BENGALURU (Reuters) – India’s dominant service industry resumed growth in August, expanding at its fastest pace since the start of the pandemic, as businesses reopened amid improving rates vaccination, a survey showed Friday, although companies continued to cut jobs.
Despite the impact of the second wave of the COVID-19 pandemic, India’s economic growth reached a record 20.1% in the June quarter, but analysts said vaccine coverage remains crucial to support the recovery.

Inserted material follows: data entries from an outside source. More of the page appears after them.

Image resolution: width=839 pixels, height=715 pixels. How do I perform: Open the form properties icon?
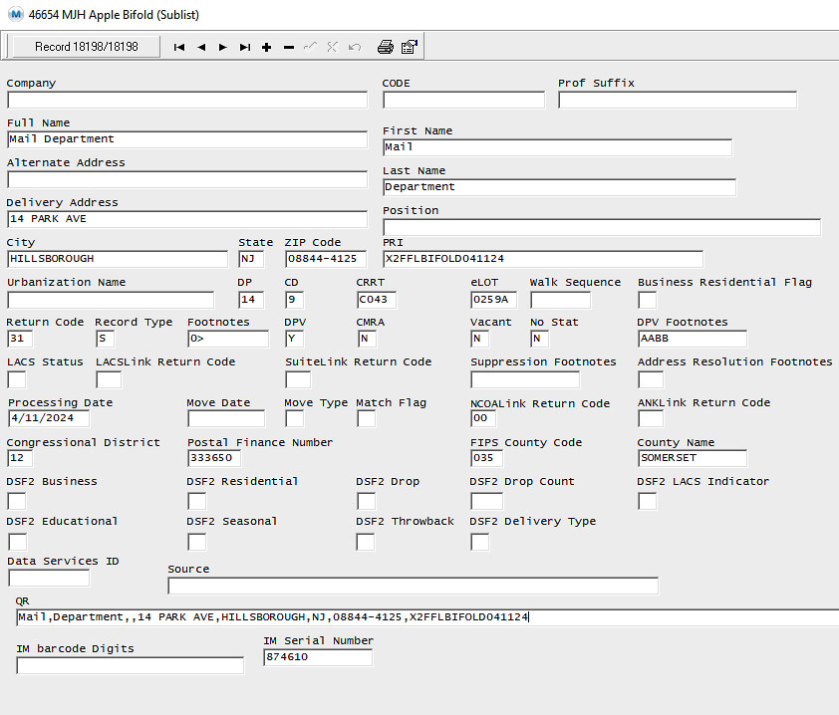click(410, 47)
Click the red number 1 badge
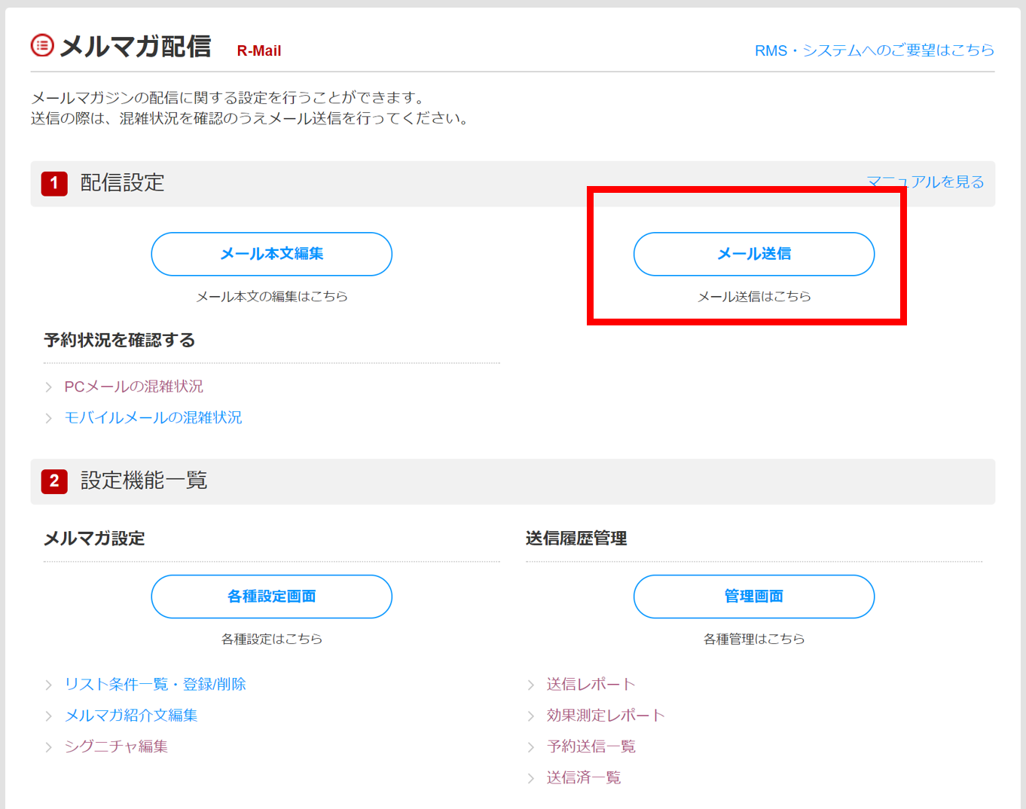Viewport: 1026px width, 809px height. point(54,183)
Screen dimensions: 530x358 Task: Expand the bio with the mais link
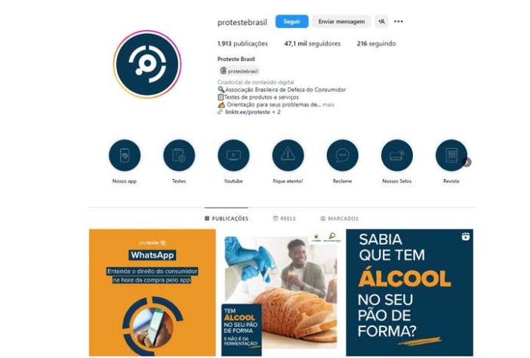pos(328,105)
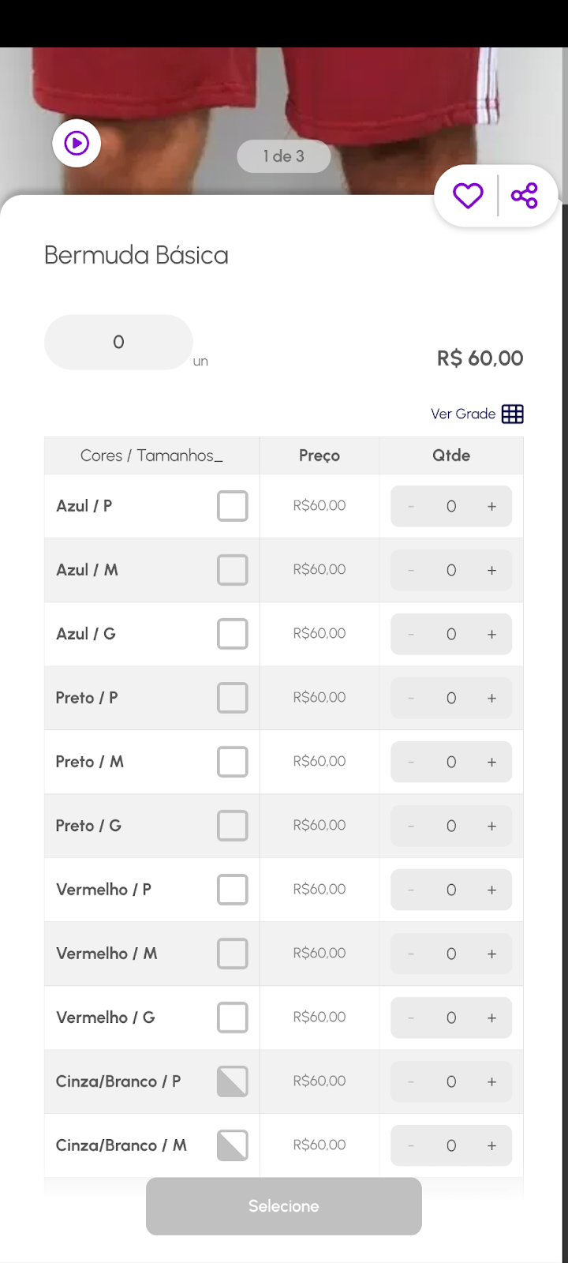This screenshot has height=1263, width=568.
Task: Play the product video
Action: pos(77,144)
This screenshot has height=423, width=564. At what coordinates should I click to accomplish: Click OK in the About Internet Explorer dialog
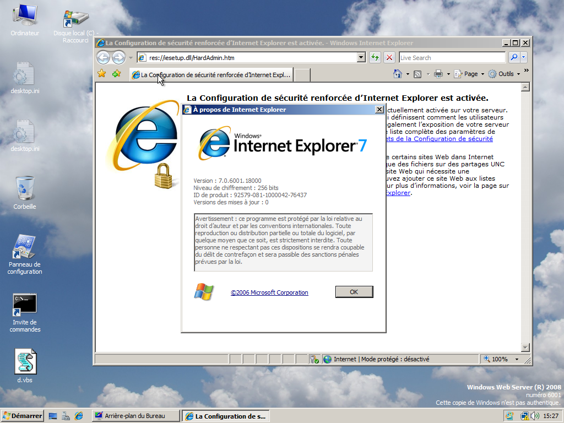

The IHS Markit Services Purchasing Managers Index rose to 56.7 in August – its highest pace since the pandemic hit the country in March 2020 and well above the 50 level that separates growth from contraction.
It had been below 50 for three months and was 45.4 in July.
“India’s service sector rebounded in August, driven by the reopening of several facilities and improved customer confidence due to increasing immunization coverage,” said Polyanna De Lima, associate director of economics at IHS Markit .
“Service providers see a brighter outlook, with companies saying economic recovery could be sustained if restrictions continue to be lifted and further waves of contamination can be avoided.”
Overall, new orders grew at the fastest pace since January 2013, with optimism reaching its highest level in five months. However, new export orders continued to decline.
But employment remained in contractionary territory for the ninth consecutive month, underlining the weakness of the labor market.
Persistent supply chain disruptions caused by the pandemic have driven input costs up at their fastest pace since April, and companies have been unable to pass some of the rise on to customers. Prices charged increased at the slowest rate in four months.
“Another worrying aspect was the evidence that inflationary pressures continued to mount. Input costs rose at the fastest rate in four months, exceeding its long-term average,” added De Lima.
Although the survey indicated that inflation could stay above the Reserve Bank of India’s medium-term target of 4% for some time, analysts believe that the likelihood of a tightening policy of the central bank in the coming months remains weak as it focuses more on economic growth.
The overall composite index rose to 55.4 last month from 49.2 in July, well above the 50 mark for the first time in four months, as strong growth in services activity offset a rebound lower in the manufacturing sector.